Remembering Antietam


As we continue as a nation to remember the 150th anniversary of the Civil War we come upon certain days that stand out more than others. Living in Maryland has only heightened my sense of the Battle of Antietam as a “hinge of history” if ever there was one. So many things led to and resulted from that day, September 17, 1862, and a battle that is even now “the bloodiest day in American history.” As is fitting of a day of such consequence, the Associated Press has published a stirring article on the story of Antietam. That fine piece includes the following:

It's easy to see inevitability in events as consequential as the Antietam struggle. But many who've studied it, from participants to scholars generations later, dwell on the razor's edge of chance or fate or providence on which this event teetered.
Interestingly, Lincoln told his cabinet during the unsettled days back in July that he'd made a private vow to read the outcome of the next battle, for or against the North, as an indication of divine will on the question of emancipation. God, he concluded, had "decided this question in favor of the slaves."
Maj. Walter Taylor, an aide to Lee, also perceived a divine hand, but in a different place. He called the lost order a turning point and concluded, "It looks as if the good Lord had ordained that we should not succeed."

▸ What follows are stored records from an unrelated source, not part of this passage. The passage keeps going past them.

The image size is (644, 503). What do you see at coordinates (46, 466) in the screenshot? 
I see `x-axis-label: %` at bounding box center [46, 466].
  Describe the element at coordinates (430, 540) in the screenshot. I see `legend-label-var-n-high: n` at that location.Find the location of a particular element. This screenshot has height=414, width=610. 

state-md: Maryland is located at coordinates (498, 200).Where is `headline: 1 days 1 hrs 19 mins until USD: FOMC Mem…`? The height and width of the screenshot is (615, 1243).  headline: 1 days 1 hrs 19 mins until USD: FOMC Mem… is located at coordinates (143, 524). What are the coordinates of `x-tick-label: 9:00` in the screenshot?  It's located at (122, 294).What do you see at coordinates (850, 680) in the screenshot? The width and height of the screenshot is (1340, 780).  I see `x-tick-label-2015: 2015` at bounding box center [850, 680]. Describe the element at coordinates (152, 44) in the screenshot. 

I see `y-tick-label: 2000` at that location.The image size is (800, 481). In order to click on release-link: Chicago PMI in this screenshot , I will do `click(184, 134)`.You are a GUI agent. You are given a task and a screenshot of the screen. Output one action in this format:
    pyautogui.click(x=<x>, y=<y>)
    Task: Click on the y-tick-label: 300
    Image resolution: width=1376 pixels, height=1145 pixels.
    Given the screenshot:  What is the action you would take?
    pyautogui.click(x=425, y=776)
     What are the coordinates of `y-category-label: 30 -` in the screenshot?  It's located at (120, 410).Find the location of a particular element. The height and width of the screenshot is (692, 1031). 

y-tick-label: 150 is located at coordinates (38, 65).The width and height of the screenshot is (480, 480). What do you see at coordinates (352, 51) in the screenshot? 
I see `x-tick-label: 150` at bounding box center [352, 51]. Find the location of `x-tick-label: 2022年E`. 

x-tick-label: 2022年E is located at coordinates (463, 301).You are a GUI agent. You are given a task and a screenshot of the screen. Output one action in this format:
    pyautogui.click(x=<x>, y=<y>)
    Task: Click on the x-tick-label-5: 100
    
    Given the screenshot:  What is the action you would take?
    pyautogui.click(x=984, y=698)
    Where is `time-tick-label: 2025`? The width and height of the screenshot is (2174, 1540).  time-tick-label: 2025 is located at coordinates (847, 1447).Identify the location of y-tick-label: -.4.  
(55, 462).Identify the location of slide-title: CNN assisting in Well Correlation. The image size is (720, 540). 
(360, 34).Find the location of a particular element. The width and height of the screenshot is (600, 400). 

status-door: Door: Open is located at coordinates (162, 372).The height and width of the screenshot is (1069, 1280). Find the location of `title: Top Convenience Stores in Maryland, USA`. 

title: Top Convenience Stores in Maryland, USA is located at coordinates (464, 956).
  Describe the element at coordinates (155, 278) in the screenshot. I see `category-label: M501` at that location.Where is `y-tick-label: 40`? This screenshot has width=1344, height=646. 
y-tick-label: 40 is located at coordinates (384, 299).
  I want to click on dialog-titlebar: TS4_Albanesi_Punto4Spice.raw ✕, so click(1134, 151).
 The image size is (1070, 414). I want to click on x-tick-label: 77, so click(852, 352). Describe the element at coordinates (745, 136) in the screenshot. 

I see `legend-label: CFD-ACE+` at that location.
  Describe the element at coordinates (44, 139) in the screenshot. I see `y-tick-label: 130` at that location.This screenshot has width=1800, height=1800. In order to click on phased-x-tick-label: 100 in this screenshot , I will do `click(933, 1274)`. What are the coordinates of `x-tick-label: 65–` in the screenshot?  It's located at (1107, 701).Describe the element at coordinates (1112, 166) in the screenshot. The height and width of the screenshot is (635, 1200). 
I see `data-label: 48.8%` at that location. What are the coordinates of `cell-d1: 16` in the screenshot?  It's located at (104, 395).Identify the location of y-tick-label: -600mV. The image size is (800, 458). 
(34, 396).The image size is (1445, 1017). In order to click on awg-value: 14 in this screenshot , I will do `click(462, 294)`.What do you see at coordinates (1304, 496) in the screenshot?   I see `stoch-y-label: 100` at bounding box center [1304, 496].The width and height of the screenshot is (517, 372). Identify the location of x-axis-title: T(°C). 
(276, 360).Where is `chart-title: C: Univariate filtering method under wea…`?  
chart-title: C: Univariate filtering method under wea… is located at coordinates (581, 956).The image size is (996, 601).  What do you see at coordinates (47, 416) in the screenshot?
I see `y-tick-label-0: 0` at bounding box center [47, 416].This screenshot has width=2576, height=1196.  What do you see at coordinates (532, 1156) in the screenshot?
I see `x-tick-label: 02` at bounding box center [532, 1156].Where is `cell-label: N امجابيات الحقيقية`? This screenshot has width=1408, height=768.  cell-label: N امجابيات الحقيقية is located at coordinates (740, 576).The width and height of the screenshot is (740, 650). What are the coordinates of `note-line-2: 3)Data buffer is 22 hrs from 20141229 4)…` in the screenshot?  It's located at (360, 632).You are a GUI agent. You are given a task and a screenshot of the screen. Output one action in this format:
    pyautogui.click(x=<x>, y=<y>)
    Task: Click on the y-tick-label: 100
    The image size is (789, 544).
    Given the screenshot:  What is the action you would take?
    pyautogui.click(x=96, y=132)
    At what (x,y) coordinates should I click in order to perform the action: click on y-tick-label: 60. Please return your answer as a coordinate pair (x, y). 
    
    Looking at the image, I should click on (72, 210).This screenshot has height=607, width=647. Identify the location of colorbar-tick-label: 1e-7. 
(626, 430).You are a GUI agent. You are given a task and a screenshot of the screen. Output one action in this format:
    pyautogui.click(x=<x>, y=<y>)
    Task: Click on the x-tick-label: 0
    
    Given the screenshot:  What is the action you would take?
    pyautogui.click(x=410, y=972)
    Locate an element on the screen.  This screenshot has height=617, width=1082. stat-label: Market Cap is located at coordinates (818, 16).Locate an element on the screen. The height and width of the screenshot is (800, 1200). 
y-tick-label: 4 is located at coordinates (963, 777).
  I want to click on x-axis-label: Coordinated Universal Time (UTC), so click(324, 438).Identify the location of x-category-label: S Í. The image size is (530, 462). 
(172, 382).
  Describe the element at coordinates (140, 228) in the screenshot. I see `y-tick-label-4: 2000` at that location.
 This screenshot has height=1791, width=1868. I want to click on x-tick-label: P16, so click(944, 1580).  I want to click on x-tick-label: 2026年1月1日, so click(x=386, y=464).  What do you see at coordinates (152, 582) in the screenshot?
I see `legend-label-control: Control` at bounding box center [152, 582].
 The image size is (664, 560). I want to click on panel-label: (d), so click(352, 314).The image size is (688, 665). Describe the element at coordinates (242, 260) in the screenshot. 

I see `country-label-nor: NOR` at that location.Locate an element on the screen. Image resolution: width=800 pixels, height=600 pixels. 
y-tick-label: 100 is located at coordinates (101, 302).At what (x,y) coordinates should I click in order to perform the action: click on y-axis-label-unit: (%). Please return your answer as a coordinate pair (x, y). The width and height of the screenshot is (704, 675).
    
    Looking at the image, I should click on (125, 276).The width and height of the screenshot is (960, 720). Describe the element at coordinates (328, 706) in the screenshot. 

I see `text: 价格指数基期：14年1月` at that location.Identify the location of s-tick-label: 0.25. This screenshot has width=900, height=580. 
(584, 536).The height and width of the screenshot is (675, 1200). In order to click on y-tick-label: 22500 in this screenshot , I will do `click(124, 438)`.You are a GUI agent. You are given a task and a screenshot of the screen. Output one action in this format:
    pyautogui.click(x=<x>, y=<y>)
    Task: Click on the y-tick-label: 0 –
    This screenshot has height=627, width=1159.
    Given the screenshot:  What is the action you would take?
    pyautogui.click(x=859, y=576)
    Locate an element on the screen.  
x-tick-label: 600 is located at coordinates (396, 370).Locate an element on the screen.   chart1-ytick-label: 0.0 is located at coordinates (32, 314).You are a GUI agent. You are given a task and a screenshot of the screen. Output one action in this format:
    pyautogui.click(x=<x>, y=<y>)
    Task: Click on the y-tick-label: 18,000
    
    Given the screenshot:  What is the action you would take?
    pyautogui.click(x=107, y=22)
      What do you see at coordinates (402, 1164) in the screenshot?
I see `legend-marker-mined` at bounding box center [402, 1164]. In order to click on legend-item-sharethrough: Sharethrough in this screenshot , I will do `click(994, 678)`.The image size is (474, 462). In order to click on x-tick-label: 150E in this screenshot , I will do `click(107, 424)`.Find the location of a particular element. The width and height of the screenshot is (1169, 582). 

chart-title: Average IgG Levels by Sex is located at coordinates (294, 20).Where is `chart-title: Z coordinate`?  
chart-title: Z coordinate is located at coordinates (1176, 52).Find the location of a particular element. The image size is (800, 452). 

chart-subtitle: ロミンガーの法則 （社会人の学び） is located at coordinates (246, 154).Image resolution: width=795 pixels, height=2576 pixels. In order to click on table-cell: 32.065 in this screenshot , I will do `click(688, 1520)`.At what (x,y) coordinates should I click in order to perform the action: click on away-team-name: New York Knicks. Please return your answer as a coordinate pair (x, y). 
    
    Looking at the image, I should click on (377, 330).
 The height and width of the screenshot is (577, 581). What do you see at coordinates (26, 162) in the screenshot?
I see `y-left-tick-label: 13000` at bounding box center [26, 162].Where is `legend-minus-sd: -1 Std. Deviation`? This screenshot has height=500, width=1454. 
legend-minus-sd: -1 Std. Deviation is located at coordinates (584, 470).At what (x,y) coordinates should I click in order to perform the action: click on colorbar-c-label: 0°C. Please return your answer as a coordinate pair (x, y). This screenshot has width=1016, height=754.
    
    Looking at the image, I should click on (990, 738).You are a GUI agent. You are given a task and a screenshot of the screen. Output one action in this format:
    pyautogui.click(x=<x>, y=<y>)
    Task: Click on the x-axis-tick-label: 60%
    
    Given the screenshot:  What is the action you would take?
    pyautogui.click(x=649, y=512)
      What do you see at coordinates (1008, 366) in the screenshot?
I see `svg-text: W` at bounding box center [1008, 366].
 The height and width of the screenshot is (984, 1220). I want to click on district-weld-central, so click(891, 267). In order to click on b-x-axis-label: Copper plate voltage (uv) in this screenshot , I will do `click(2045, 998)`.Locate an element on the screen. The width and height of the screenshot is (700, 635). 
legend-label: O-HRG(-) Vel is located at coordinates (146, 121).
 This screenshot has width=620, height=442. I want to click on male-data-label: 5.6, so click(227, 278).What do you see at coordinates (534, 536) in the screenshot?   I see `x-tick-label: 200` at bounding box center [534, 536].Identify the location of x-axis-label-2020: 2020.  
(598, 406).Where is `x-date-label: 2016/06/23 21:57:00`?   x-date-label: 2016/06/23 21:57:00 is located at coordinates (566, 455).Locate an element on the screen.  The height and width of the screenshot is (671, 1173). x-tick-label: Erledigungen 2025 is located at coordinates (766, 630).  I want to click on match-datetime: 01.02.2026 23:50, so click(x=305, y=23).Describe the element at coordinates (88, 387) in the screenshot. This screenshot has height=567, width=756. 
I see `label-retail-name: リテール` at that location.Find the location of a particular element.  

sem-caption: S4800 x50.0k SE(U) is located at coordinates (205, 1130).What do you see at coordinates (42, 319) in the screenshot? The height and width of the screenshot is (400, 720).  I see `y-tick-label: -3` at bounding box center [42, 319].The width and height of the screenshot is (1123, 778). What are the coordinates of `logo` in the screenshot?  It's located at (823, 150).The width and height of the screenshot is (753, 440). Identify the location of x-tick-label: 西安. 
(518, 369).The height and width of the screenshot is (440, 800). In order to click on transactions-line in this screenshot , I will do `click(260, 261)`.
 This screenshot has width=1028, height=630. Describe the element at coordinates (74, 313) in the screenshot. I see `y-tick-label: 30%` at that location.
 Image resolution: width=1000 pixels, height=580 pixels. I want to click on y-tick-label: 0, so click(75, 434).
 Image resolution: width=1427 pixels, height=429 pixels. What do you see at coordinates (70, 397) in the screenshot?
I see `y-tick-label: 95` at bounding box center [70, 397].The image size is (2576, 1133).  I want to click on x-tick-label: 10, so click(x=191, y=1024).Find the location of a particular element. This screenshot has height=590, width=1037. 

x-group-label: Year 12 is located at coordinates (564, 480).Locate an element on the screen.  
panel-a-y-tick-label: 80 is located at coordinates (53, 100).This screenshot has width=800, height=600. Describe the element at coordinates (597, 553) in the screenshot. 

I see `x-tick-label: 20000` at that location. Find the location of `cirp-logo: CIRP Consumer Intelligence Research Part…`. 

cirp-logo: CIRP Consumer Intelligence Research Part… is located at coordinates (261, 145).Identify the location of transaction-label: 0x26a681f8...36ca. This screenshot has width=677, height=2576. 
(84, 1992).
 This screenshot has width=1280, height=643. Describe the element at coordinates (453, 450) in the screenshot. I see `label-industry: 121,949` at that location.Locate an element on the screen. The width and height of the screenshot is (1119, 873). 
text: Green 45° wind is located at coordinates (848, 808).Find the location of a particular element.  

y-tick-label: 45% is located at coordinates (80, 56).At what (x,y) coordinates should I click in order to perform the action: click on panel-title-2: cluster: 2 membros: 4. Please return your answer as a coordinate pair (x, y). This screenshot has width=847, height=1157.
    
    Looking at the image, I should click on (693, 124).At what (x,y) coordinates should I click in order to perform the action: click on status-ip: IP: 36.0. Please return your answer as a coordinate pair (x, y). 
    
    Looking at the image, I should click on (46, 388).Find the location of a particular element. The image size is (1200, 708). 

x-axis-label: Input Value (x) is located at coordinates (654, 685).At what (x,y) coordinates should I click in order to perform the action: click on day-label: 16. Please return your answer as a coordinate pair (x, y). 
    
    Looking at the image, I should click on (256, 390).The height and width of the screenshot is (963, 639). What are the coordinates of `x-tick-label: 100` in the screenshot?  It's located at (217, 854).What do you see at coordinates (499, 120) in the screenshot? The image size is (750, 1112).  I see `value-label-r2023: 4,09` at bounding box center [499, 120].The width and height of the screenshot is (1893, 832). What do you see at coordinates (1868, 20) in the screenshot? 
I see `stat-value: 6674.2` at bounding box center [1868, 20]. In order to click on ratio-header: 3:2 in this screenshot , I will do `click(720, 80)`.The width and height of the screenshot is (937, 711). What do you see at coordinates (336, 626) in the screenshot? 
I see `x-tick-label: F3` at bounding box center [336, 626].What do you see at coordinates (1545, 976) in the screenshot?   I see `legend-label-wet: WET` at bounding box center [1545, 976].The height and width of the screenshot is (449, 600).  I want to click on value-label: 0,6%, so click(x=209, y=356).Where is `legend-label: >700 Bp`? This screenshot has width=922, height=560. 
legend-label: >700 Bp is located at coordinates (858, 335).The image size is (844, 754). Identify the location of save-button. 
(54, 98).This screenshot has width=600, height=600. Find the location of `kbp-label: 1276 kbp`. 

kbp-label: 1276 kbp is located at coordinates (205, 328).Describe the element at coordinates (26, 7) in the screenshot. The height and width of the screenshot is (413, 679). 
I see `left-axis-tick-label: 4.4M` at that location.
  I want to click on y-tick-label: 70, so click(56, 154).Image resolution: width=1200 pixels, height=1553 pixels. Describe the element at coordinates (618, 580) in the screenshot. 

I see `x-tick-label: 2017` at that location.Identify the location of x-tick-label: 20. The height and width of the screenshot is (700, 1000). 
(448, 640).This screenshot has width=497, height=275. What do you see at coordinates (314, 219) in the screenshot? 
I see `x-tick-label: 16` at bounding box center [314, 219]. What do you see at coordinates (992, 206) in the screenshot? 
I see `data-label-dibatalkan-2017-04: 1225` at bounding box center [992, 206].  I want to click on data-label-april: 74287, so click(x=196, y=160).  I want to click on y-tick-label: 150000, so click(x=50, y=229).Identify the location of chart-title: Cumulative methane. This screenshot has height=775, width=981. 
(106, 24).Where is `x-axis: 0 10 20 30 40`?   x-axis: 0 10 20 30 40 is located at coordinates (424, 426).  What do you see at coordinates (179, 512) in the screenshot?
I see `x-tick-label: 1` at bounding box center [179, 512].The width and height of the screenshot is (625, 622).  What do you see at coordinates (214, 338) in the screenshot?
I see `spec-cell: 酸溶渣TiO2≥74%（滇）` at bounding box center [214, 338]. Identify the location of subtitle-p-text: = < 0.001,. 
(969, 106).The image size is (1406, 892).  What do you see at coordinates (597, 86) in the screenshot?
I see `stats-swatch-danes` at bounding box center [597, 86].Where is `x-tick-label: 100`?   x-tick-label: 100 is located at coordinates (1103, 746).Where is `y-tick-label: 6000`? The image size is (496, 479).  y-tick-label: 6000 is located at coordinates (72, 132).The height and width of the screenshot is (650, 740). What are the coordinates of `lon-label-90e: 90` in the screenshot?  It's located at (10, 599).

Looking back, Lee himself said, "Had the Lost Dispatch not been lost, and had McClellan continued his cautious policy for two or three days longer, I would have had all my troops concentrated on the Maryland side, stragglers up, men rested and intended then to attack McClellan, hoping the best results from (the) state of my troops and those of the enemy. Tho' it is impossible to say that victory would have certainly resulted, it is probable that the loss of the dispatch changed the character of the campaign."